Please output exactly the lines from the one that holds "Image resolution: width=1199" through the final line of the data, and nothing else; leave out any pictures.
******
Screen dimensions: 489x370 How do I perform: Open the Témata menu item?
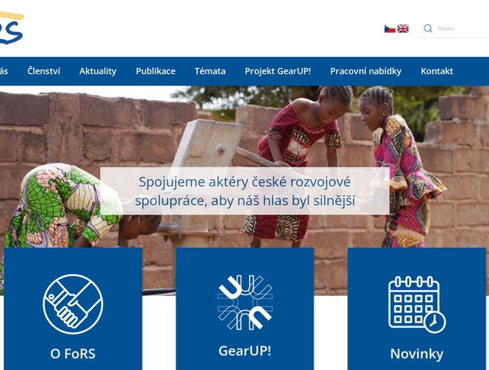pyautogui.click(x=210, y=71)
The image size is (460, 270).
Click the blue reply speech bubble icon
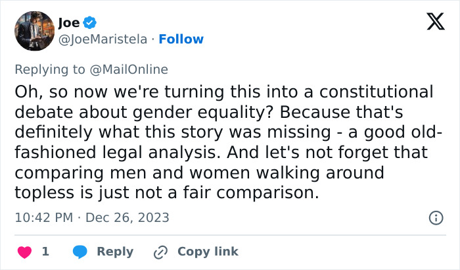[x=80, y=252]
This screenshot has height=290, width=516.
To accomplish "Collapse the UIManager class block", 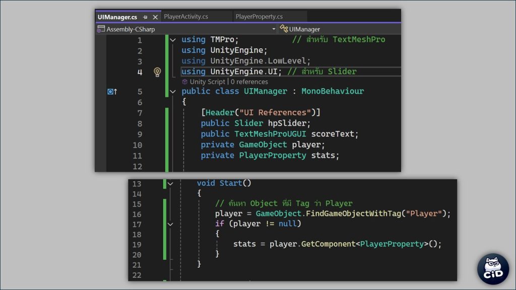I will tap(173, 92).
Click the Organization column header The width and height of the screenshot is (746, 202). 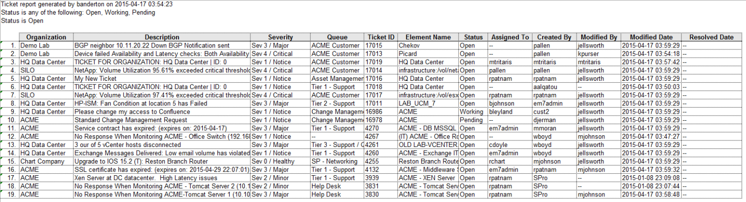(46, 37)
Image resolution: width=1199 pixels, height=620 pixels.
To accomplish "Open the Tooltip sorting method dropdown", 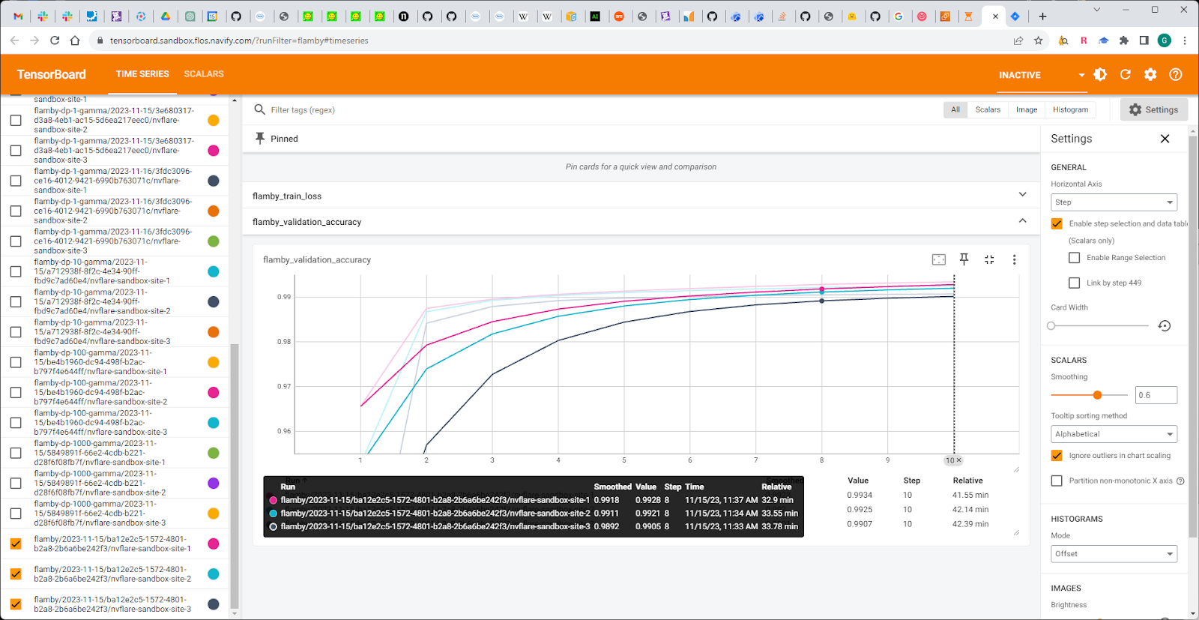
******
**RESULT FOR THIS TASK**.
Image resolution: width=1199 pixels, height=620 pixels.
To accomplish "Open the Tooltip sorting method dropdown", 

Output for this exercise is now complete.